# Text extract
□ □ □ □ □ □ □
Post with 37 notes
Doing a spring clean and I came across a speech I did for toastmasters a few years ago. Join me as I take you on a ride of my Café Racer for a hot lap of Barbagallo Raceway.
It’s 6am and the alarm finally goes off. I was ready for it as I had been awake since 5am in anticipation. I’m out of bed and into my leathers within minutes. It’s 6:15am as I thumb the starter. Dogs bark, cats scatter and babies wake. I really should put the baffles back in the exhaust I think to myself as I ride through the suburbs setting off car alarms.
It’s 6:30am and I’m on the freeway heading north. A fellow motorcyclist pulls up alongside with a smile from ear to ear, looks at the bike , gives me the thumbs up and takes off. I give chase, darting from lane to lane, trying to get an advantage but he’s too good for me and I’m happy to save my racing for the track.
It’s 7am and the butterflies in my somach feel like hummingbirds as I arrive at the track and head towards the scrutineering. It’s as if every person in the paddock stops and turns to look at the bike as it burbles, barks and backfires its way past. Maybe it’s because the bike looks like it belongs on display and not on the racetrack but I don’t care as I built this bike to ride.
It’s 9am and the call comes over the PA that our group is on the track in 5 minutes. I drink a bottle of water to drown the hummingbirds which works for a second or two. The jacket is zipped, gloves are on and helmet tightened as I line up in the pits. We are delayed 5 minutes as someone has come off around the back of the track on cold tyres. The hummingbirds make a reappearance.
□ □ □ □ □ □ □
# Supplied information
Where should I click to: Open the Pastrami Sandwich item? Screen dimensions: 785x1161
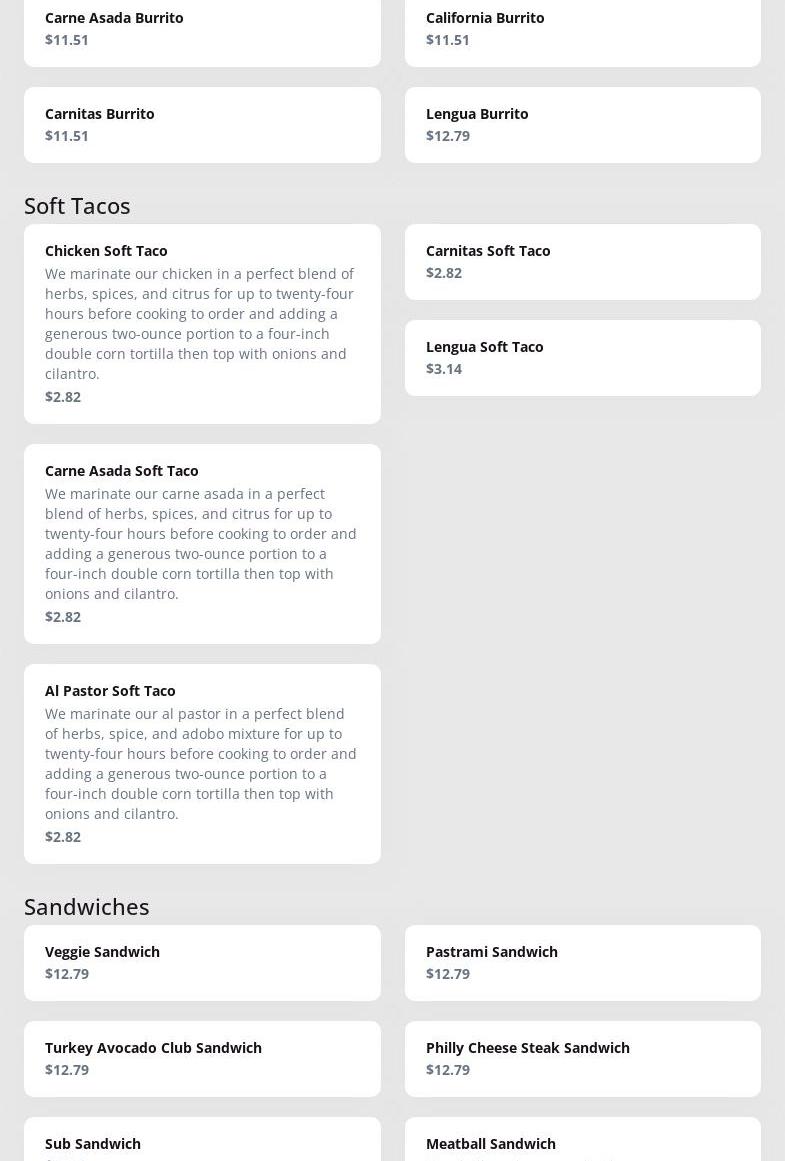(583, 963)
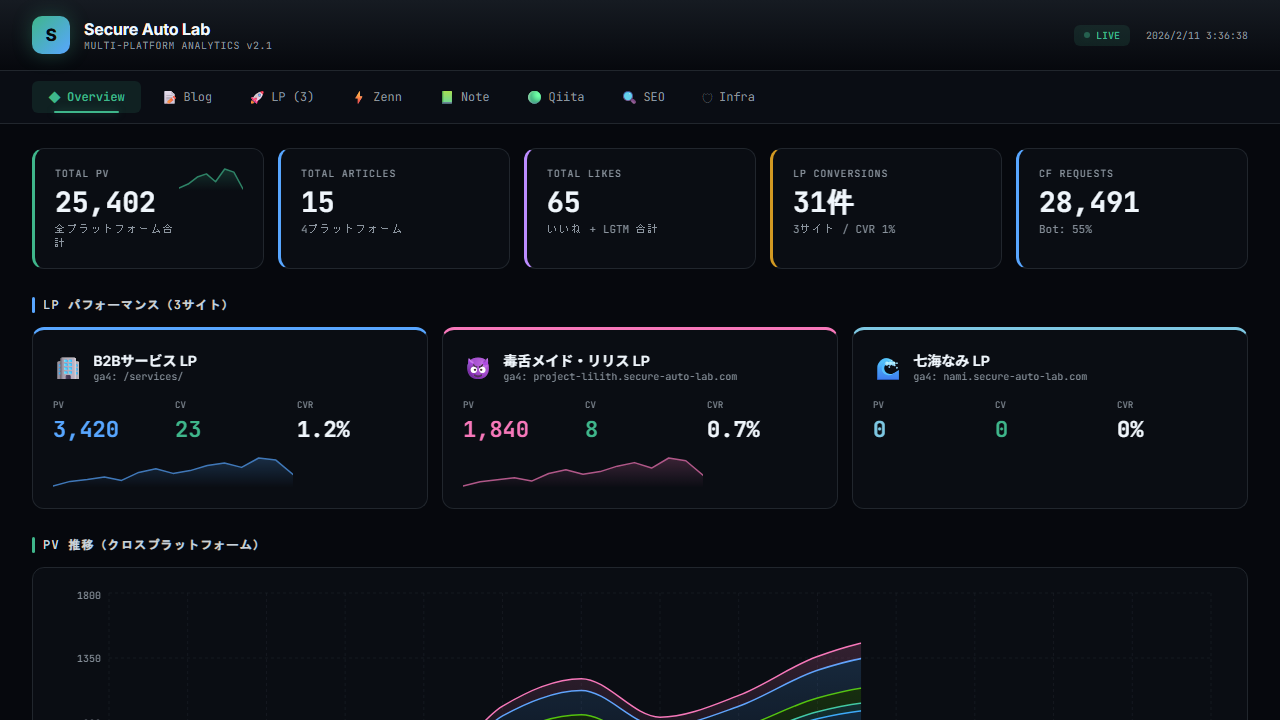Click the building icon on B2Bサービス LP card
Image resolution: width=1280 pixels, height=720 pixels.
coord(68,368)
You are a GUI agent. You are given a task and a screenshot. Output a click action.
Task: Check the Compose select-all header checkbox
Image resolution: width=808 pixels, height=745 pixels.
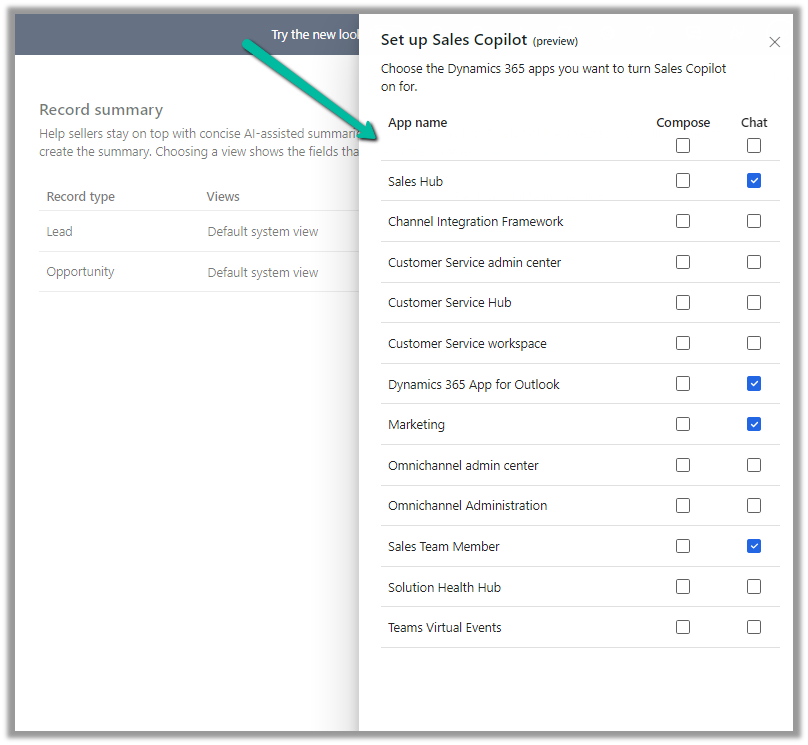tap(683, 146)
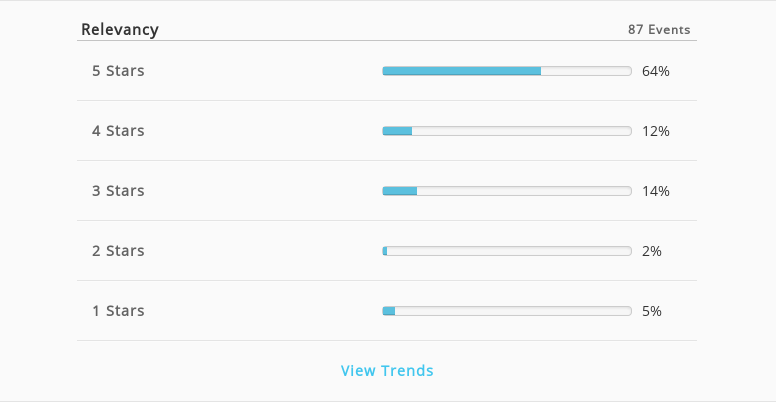Viewport: 776px width, 402px height.
Task: Click the 5% percentage value
Action: coord(652,311)
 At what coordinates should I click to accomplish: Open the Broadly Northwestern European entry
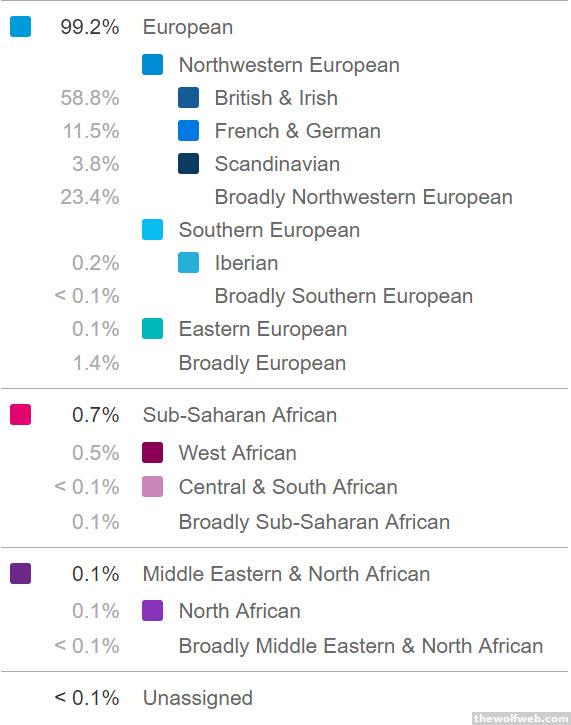(x=363, y=197)
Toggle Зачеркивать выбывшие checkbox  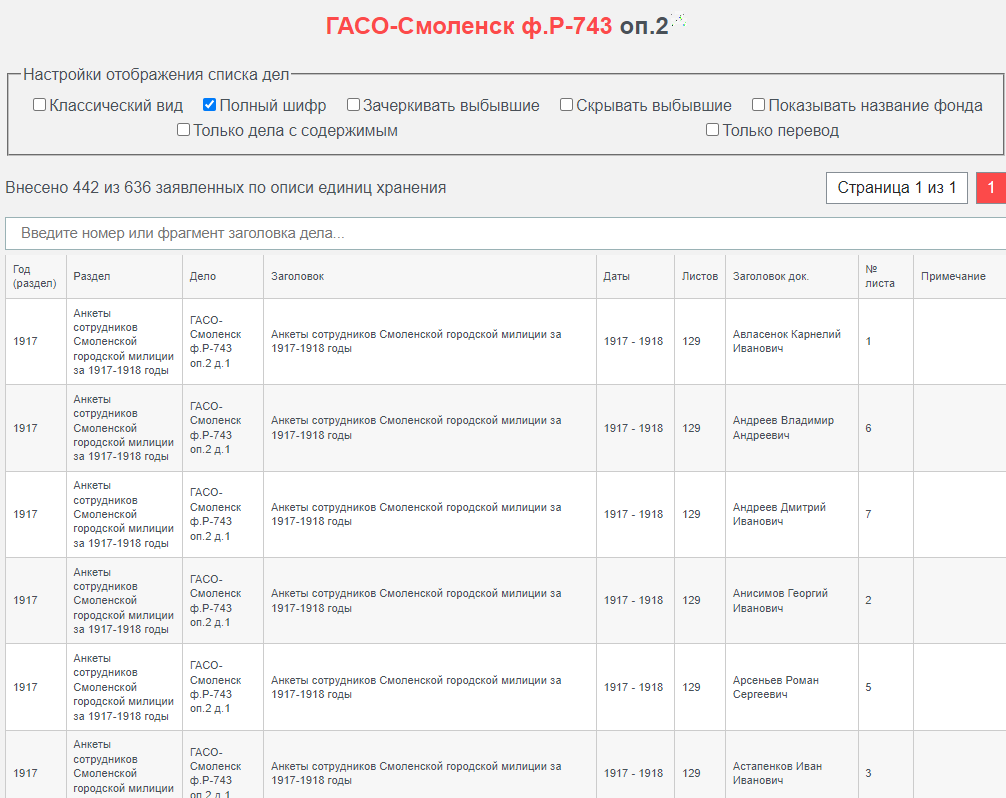click(x=353, y=105)
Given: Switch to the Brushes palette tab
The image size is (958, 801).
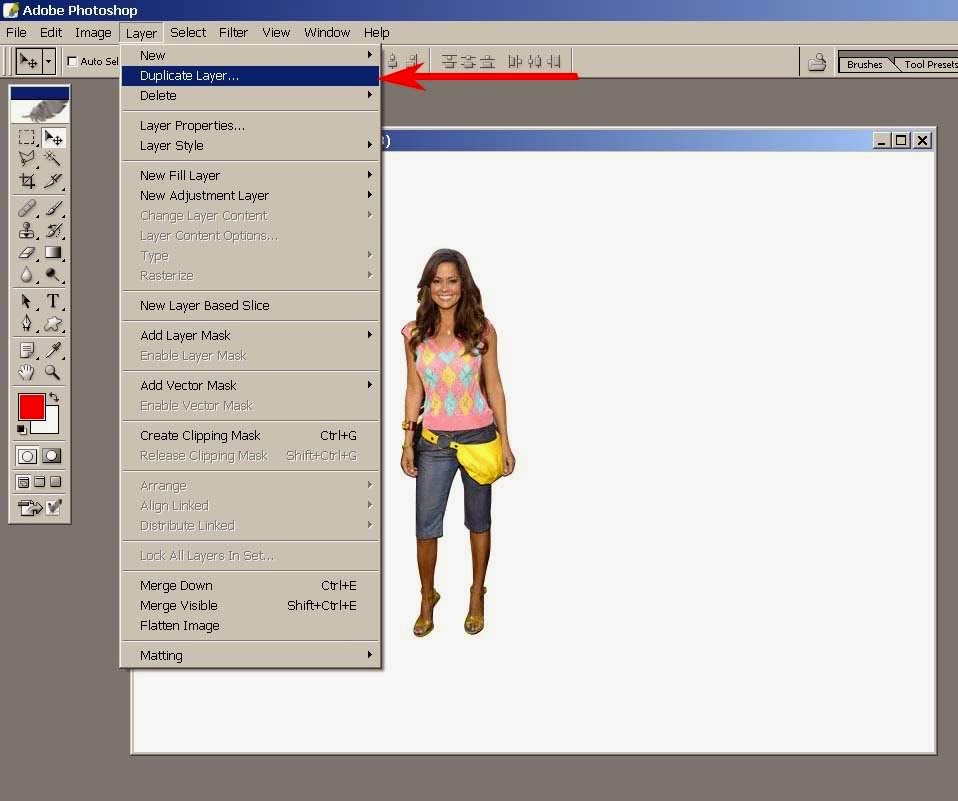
□ □ □ □ □ □ □
# To be done
- A) Answer these questions about the Café Racer post:
(i) At what time does the narrator thumb the starter?
(ii) In which direction is the narrator heading on the freeway?
(iii) What does the narrator drink to drown the hummingbirds?
- B) Carry on the Café Racer post from the point where it stops.
The listing is not needed for this work.

# Answers in order
- A)
(i) 6:15am
(ii) North
(iii) A bottle of water

- B)
The whistle blows and we’re waved onto the track. Everyone is being cautious and taking it easy, waiting for someone else to make a move and break the nervous procession. “I’ve had enough of this” I say to myself so I twist the throttle and unleash hell. People in the pits stop in their tracks and look to see where the noise is coming from. They see a 50hp cafe racer closing in on a Honda Fireblade with three times the power as they exit a right hand corner coming onto the straight.
I come around the outside of the Fireblade, the rider looks left and sees me and double takes as he can’t believe I’m next to him. He twists the throttle and is gone with me in hot pursuit towards turn one. He brakes early, I brake late blipping the throttle in the down changes but the rear tyre still chirps and skips as I start to lean the bike into the corner.
My front tyre is centremeters away from his rear tyre. The corner opens up and I’m on the gas around the outside into the left right flip flop and dabbing the brakes for the only left hand corner on the track. The fireblade is long gone and I’m looking for my next target.
Rounding up sportsbikes around the back of the circuit never gets boring. I pick off a few more sportsbikes going into “the basin” only to be blown away down the straight. There is only so much a 50hp Cafe Racer can do.
As the track-day comes to an end, I’m ready to collapse. Eight twenty minute sessions on the track takes it out of you. Petrol has been borrowed, pegs have been scraped and laughs have been had with new friends. I call my wife and tell her I’ll be home in an hour and that I’m going straight to bed. I say my goodbyes and somehow get my complaining bum, back and bones back onto the bike for the long trip home.
I’m dodging in and out of traffic on the motorway with ease, wanting to get home and into the shower as quick as possible. I turn into the driveway and the roller door opens. I park the bike and peel myself out of my sweaty leathers and make my way upstairs.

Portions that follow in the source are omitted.